Léonard nous fascine parce qu’il nous échappe. Ce génie-orchestre, cet ingénieur artiste a peint des anges ailés, mais conçu l’homme-oiseau. Une telle universalité nous paraît presque surhumaine, au point qu’un Paul Valéry faisait de Léonard l’homme du possible, l’homme de tous les possibles de l’humanité. Dans un seul domaine, il ne s’est pas illustré : la poésie.
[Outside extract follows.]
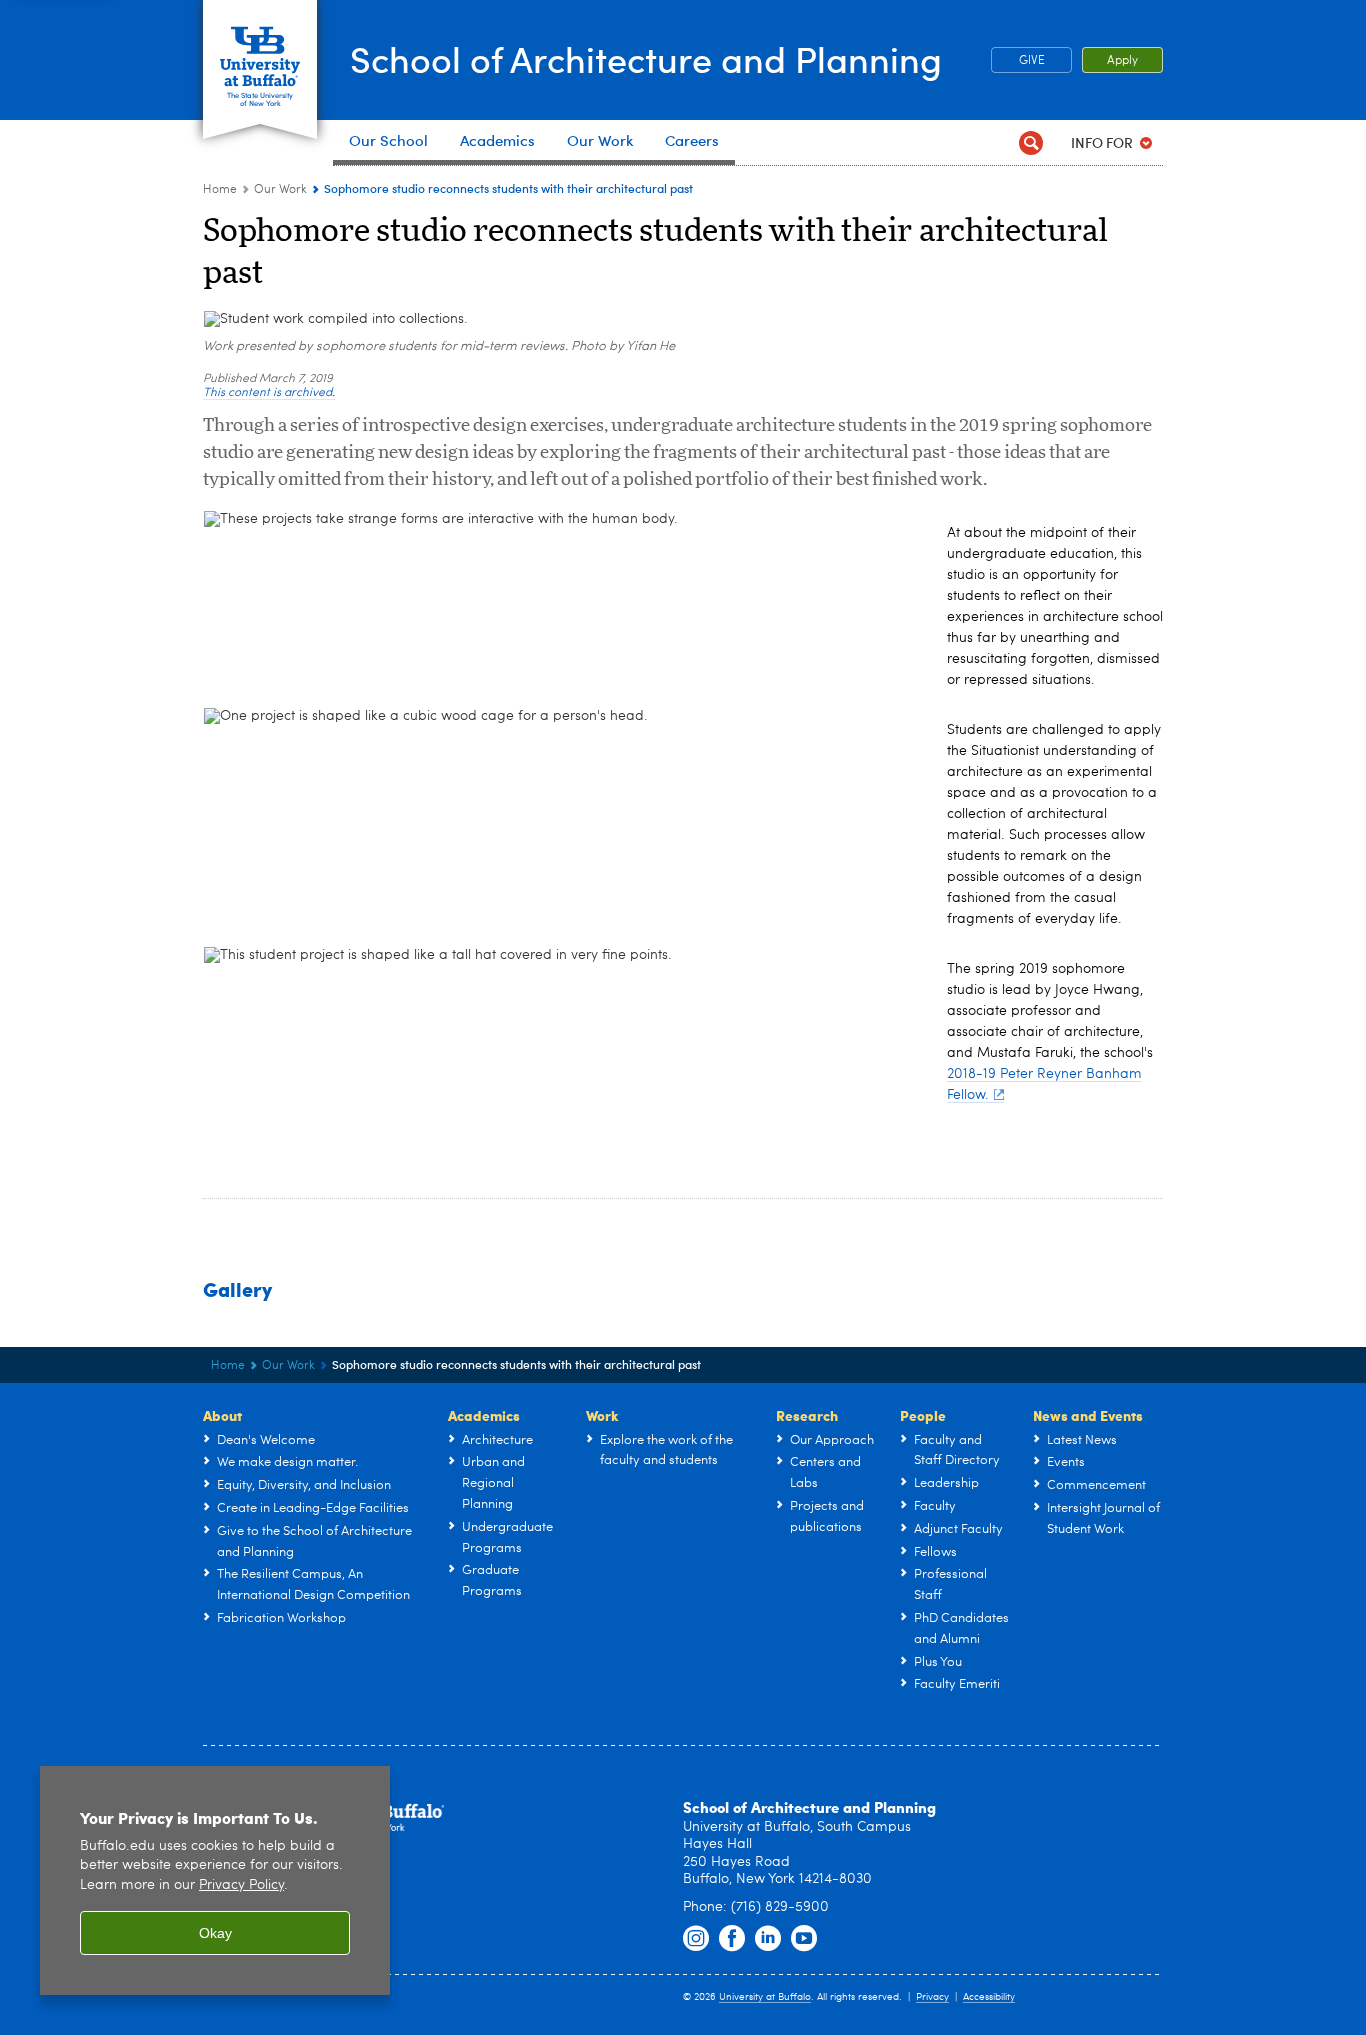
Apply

Et là, c’est son grand rival Michel-Ange qui, pourrait-on dire, le supplée.
Si Léonard nous paraît insaisissable, c’est aussi qu’il est rare : combien de peintures peut-on lui attribuer à coup sûr ? Et que d’œuvres disparues, d’œuvres inachevées ! Voilà que par-dessus le marché, l’authenticité du dessin qui nous aurait le mieux permis de connaître ses traits, l’Autoportrait de Turin, n’est plus certaine. Le visage du sphinx recule dans l’ombre.
Et n’a-t-il pas lui-même brouillé les pistes ? Pourquoi, lorsqu’il écrit, recourt-il à l’écriture spéculaire ? Voulait-il se voir, ou se faire voir « comme dans un miroir, en énigme », selon les mots fameux du Nouveau Testament ? Et ses créations picturales ne dissimulent-elles pas des secrets intimes, comme le pensait Freud devant La Vierge, l’Enfant Jésus et sainte Anne ? Quant au trop célèbre sourire de la Joconde ! On fait valoir que c’est le premier sourire de la peinture occidentale. Sans doute, mais ce n’est pas le premier sourire de l’art occidental : les anges de la cathédrale de Reims nous sourient. Mieux vaudrait dire que Léonard propose le premier demi-sourire du portrait européen, qui nous hypnotise précisément parce qu’il est vague, esquissé, indéchiffrable.
En fait, la peinture de Léonard tout entière est un demi-sourire énigmatique. Face à celle de Michel-Ange, et même sans cette confrontation, nous éprouvons qu’elle n’est pas affirmative mais allusive, suggestive, et que son élégance, sa grâce, sa perfection mêmes participent d’une secrète et subtile dérobade ; la technique picturale la plus raffinée y est mise au service de l’impalpable et de l’ambigu. Les ombres de Léonard ont des couleurs, ou pour mieux dire, toutes ses couleurs sont des nuances de l’ombre. Les formes, par la vertu du fameux sfumato, ne sont pas découpées, mais délicatement surgies d’un fond dont elles ne se détachent jamais tout à fait. Toujours fluides, parfois vaporeuses, elles estompent le monde. Et la technique, insoupçonnable pour le spectateur, qui consiste à superposer des couches de peinture multiples, d’une finesse extrême (comme c’est le cas pour la Joconde), donne le sentiment que les surfaces montent des profondeurs ; qu’elles surgissent et sourdent d’un fond inconnu, palpitant ; qu’elles rendent sensible et tangible une secrète épaisseur de vie. Un peu comme des nymphéas qui recouvrent et cachent les eaux, mais qui n’en sont pas moins nourris, portés par elles.
Dans La Vierge aux rochers du Louvre, ce qu’on ne voit pas tout de suite, et qu’on n’est pas tout à fait sûr de voir, ce sont les ailes de l’archange Uriel, qui se confondent presque avec les rochers, au point de paraître en émaner. Le surnaturel se fond dans la nature, ou plutôt, la nature est translucide au surnaturel. Le tableau tout entier flotte dans une lumière ocre, venue de nulle part, sinon de ses profondeurs propres ; une lumière d’ombres, entre deux mondes, entre deux eaux diaphanes. L’énigme est belle, elle est heureuse. Elle demeure entière.